Speaking to this paper Senator Mullen said: “I am calling on the Government to commission a report or set up an All Party Oireachtas Committee to look at the presidential nomination system and to recommend possible changes to the process.”

He added: “While I wish President-Elect Catherine Connolly well, and am hopeful that she will make a great President, there is no doubt that she has emerged from a process that has lost credibility in the eyes of many voters.”

Senator Mullen argued that the high number of spoiled votes in Friday’s Presidential Election “shows that hundreds of thousands of democratically-minded people objected strongly to this year’s presidential nomination process and to the limited choice on offer.

“These people do care about our democracy and their concerns cannot be lightly dismissed,” he said.

He added that “Political parties must stop seeing the Presidency as a ‘prize to be won’ for their party but instead look to the people who vote for them, their concerns and expectations.” That meant he said a diversity of candidates.

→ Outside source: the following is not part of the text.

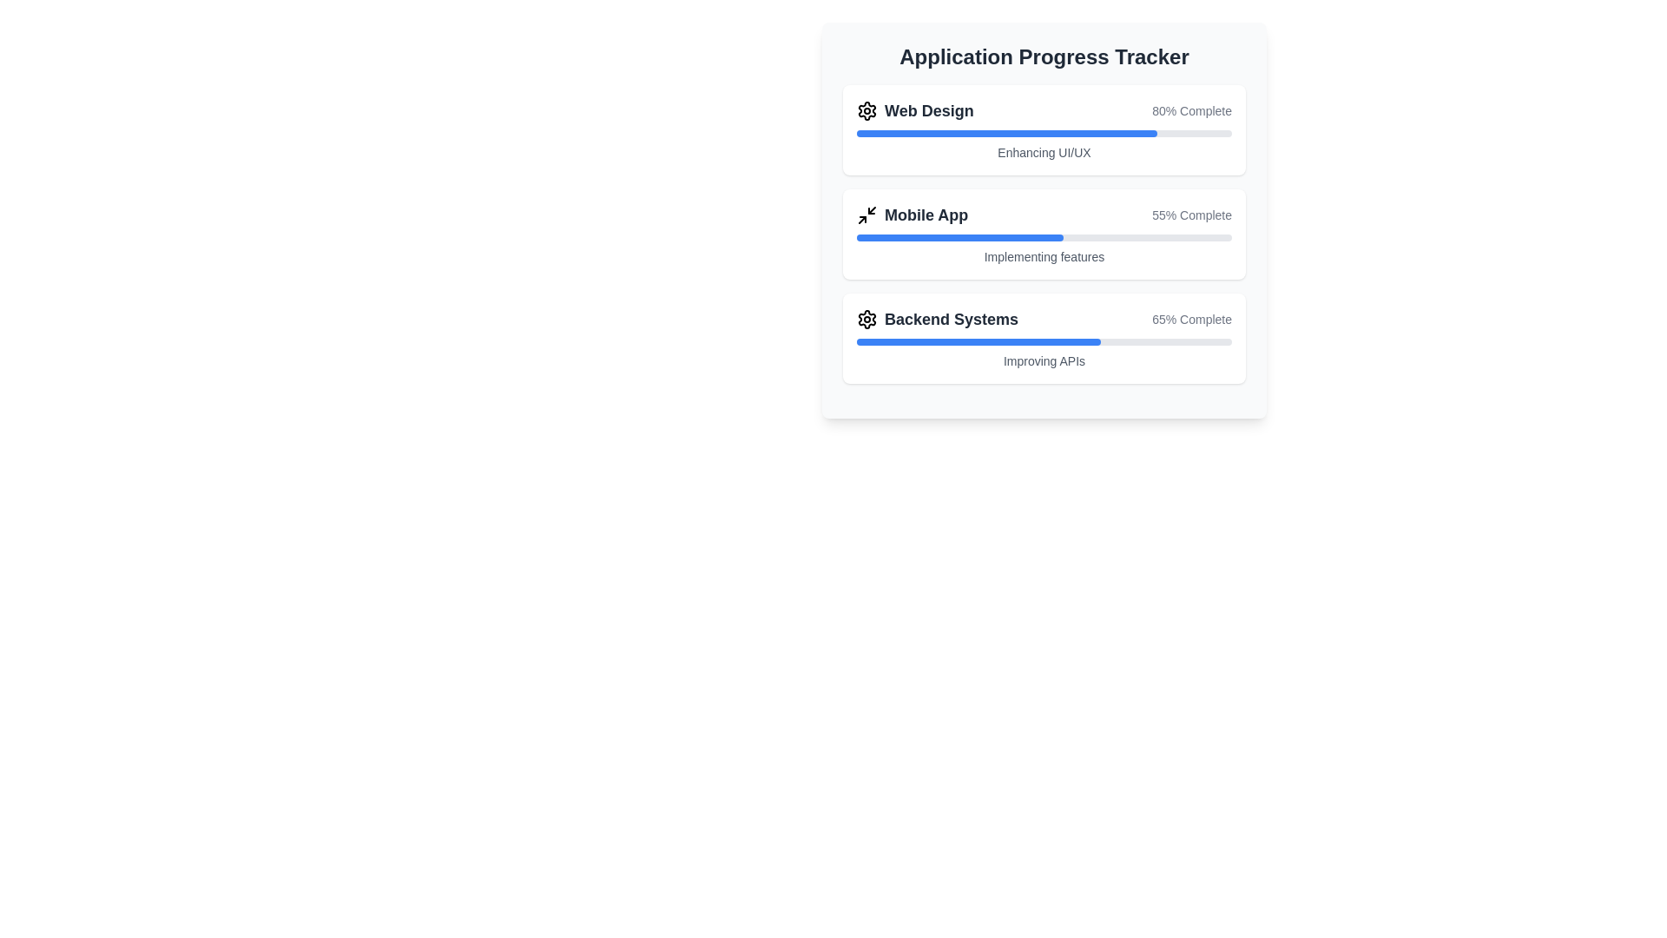 The image size is (1667, 938). I want to click on text label that indicates 'Backend Systems', which is the third entry in the Application Progress Tracker list, located to the right of the settings gear icon, so click(951, 319).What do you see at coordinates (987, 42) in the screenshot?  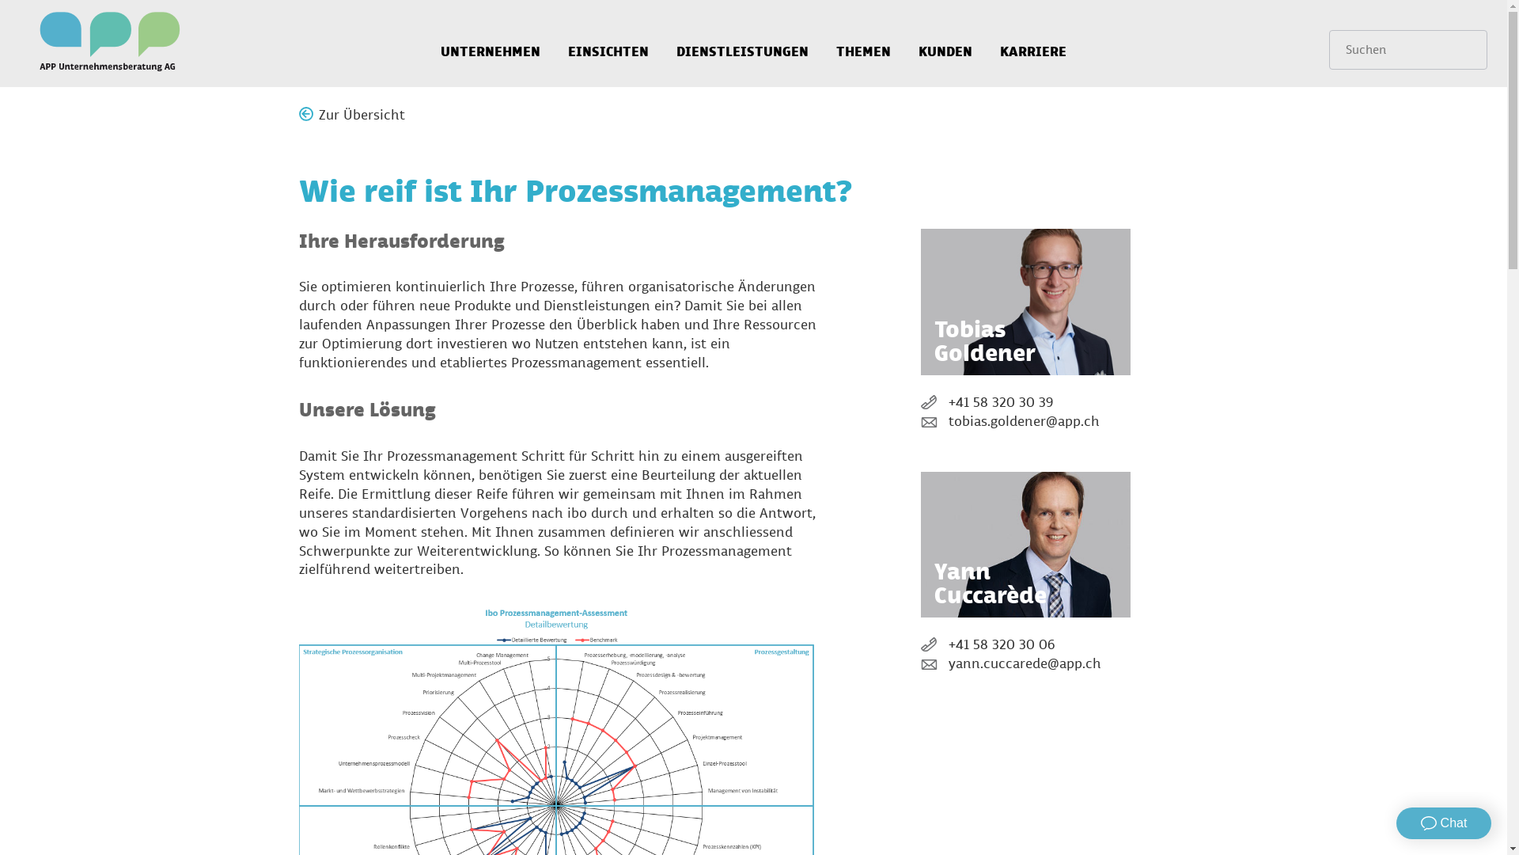 I see `'KARRIERE'` at bounding box center [987, 42].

Nobody is saying politicians have to nominate someone whom they do not believe should be president he added “But it does mean that political parties should consider more than one candidate where their Oireachtas numbers allow them to do so.”

He also said that councillors should  “value their prerogative of nominating candidates and push back against any pressure or groupthink from party headquarters.  Proposed reforms, such as that a nomination could come from 40 or 50 councillors across a given number of Councils, should also be considered. But the support of the Government of the day would be needed for this.”